Today, it is an award winner.

The property, home to the Rowan University Art Gallery and the Department of Public Relations & Advertising within the College of Communication & Creative Arts, has won a prestigious design award, Outstanding Project 2016 from Learning by Design, an architecture magazine.

“301 W. High Street is a wonderful example of adaptive re-use,” said Donald Moore, senior vice president for facilities and operations.

Initially designed to contain five large townhouse units, construction of the building by a private developer started in 2006 but stalled. Rowan bought the vacant property in 2013 for $440,000 and spent more than $6 million redesigning and reconstructing it.

Rowan in September 2015 formally opened the new facility, a three-story, 17,000 square-foot structure with the gallery on the first floor and classrooms, offices, computer labs and student lounges on the floors above.

Among the building’s most striking features is a wall of glass that rises from street level above the roofline and showcases the building’s stairwell. The stairwell is lighted at night, as is a distinctive Rowan torch emblem on the building’s High Street side that, taken together, adds to the borough’s developing cityscape and helps build a sense of place.

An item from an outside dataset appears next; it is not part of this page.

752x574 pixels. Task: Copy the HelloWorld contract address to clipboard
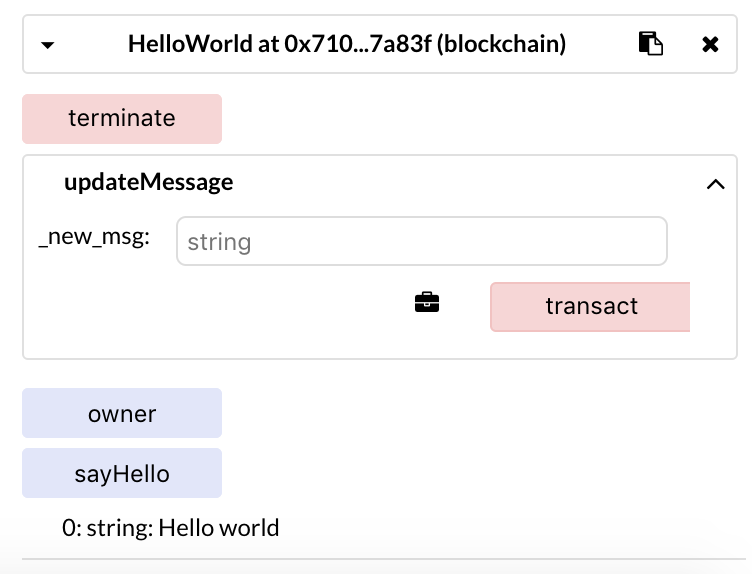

“It serves as a kind of beacon,” Moore said. “We wanted the building itself to be something of a work of art and I think we accomplished that. The other thing we wanted was for it to be easily accessible, both to students and the general public.”

The building, completely redesigned by SOSH Architects of Atlantic City, was recognized by Learning by Design in its Fall 2016 issue. Published twice a year with features on educational architecture, the magazine included 301 W. High Street among 10 “outstanding” college or university projects.

The building serves as an anchor on the west end of a budding Arts & Entertainment district. The east end is anchored by Let’s Dance Studio near the Glassboro Post Office and an outdoor art space was created in the just-opened Town Square at High and Main streets as part of the $350 million Rowan Boulevard project.

In addition to the Learning by Design award, Moore said a recent landscape redesign featuring seasonal plantings and discreet wastewater management around Linden and Memorial halls won an award from the Society for College and University Planning International.

The awards are significant because they reflect the special attention being paid, often at great cost, to building and property aesthetics throughout the University. Examples include the recently-opened Holly Pointe Commons residence hall, the renovated Camden Campus Academic Building and new buildings for the Rohrer College of Business and the Henry M. Rowan College of Engineering, both of which will open in January.

“A facility can in fact be a refuge, it can have an impact on people,” Moore said. “The fact is that poorly designed facilities are not inspiring to students. As we touch people on and about our campuses, part of our job is to make sure the environment is inspiring.”